What you will do:
Starting at the line that holds "Screen dimensions: 1456x823", restate every line word for word up to and including the last one in the listing below, and omit all pictures.

====

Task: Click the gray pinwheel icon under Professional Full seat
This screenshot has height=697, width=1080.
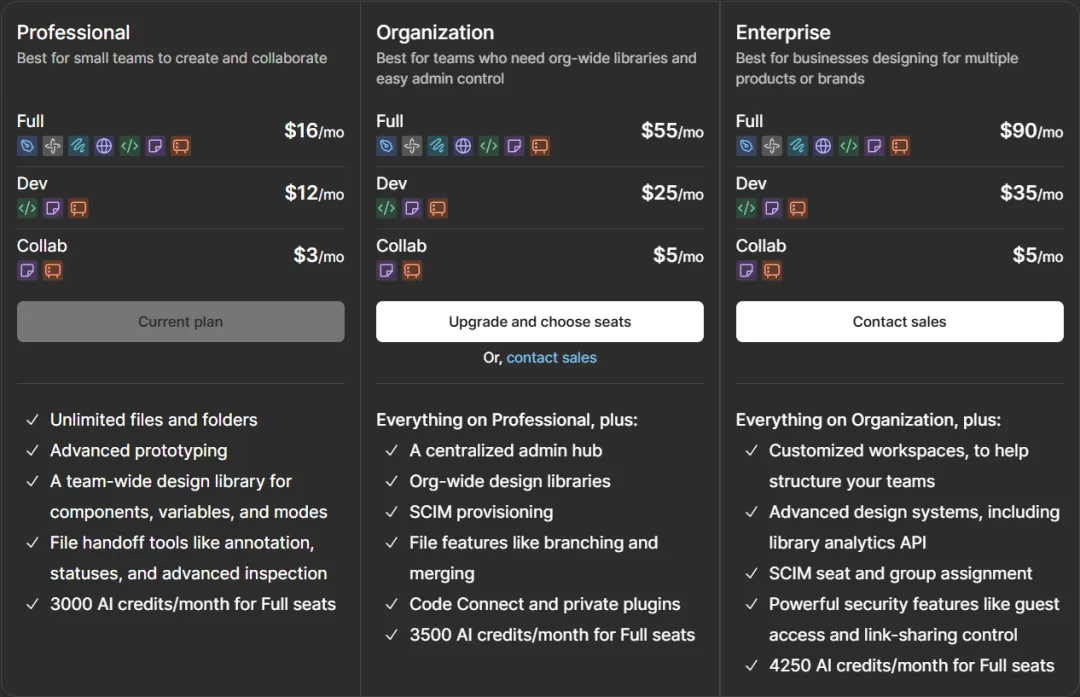Action: [52, 146]

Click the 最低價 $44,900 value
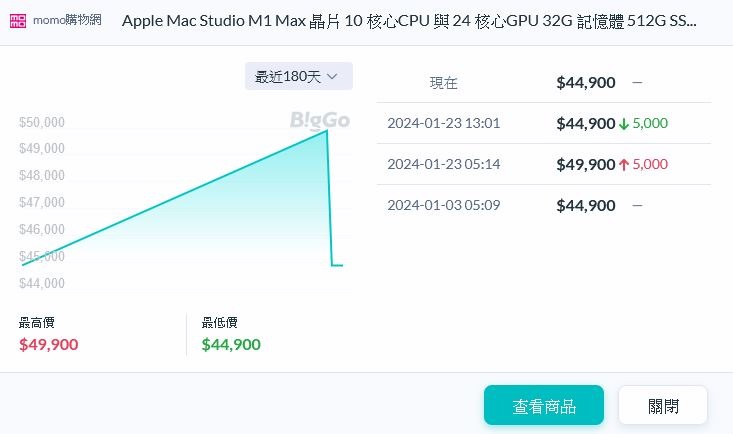[x=231, y=345]
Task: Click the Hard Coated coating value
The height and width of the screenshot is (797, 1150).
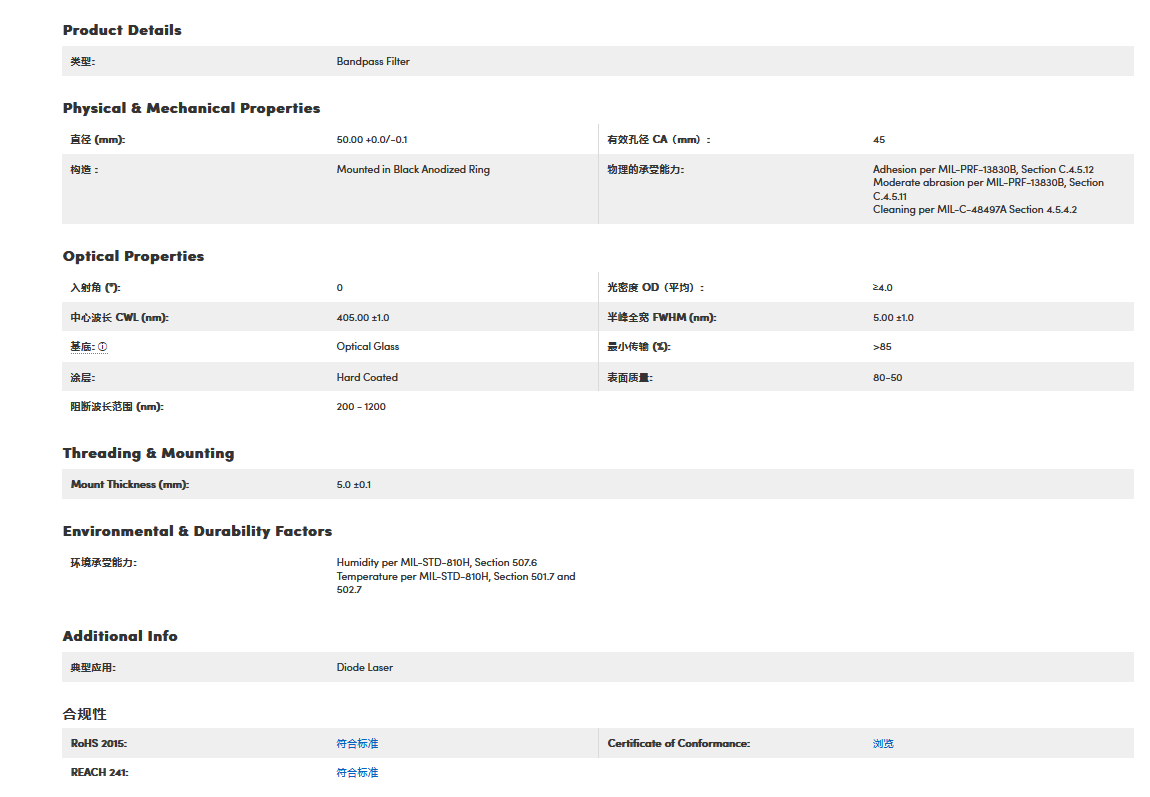Action: pos(367,377)
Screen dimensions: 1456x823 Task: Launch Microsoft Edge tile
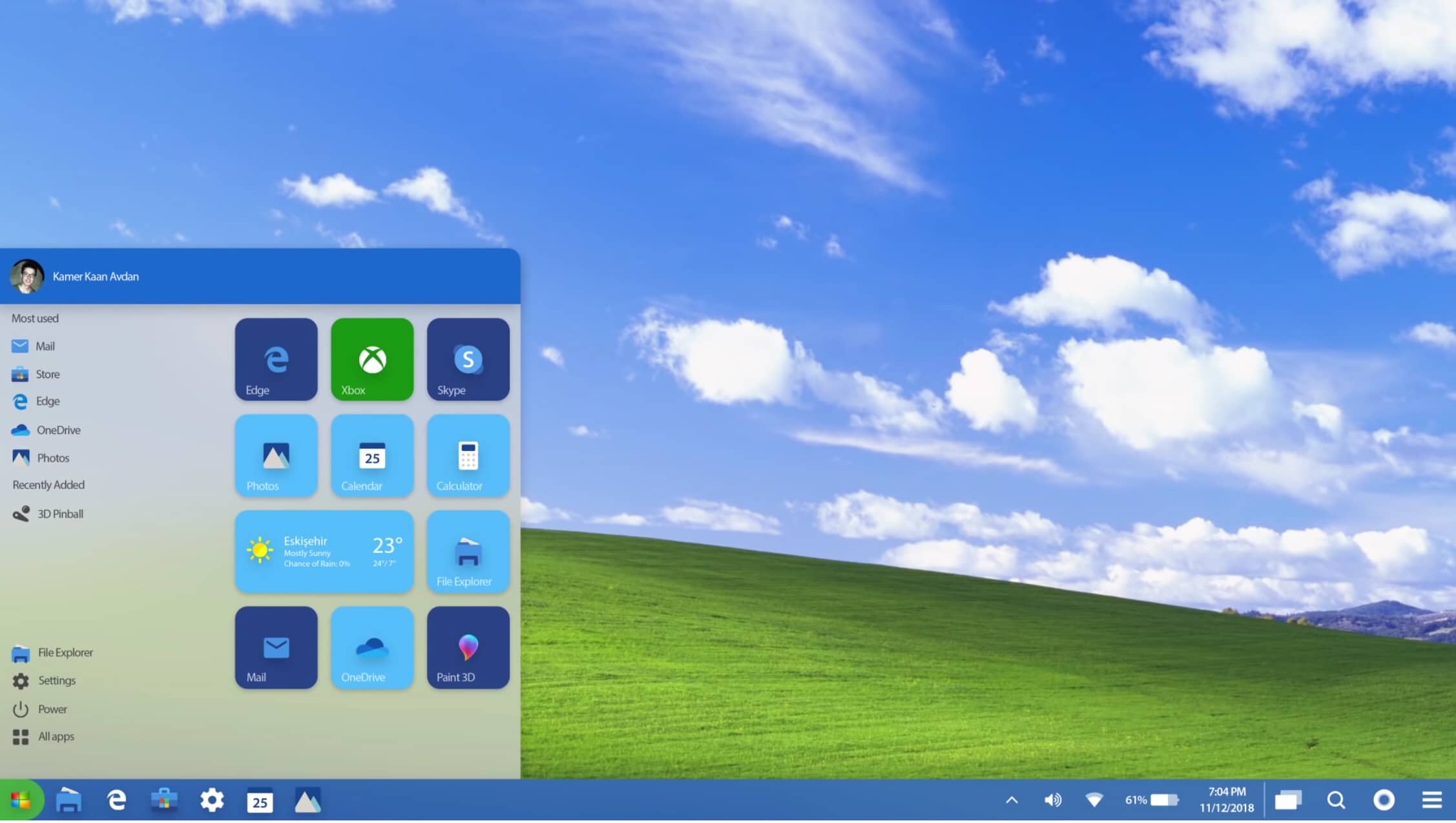(x=276, y=358)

====

Exercise response:
Screen dimensions: 1456x823 Task: Launch Microsoft Edge tile
(x=276, y=358)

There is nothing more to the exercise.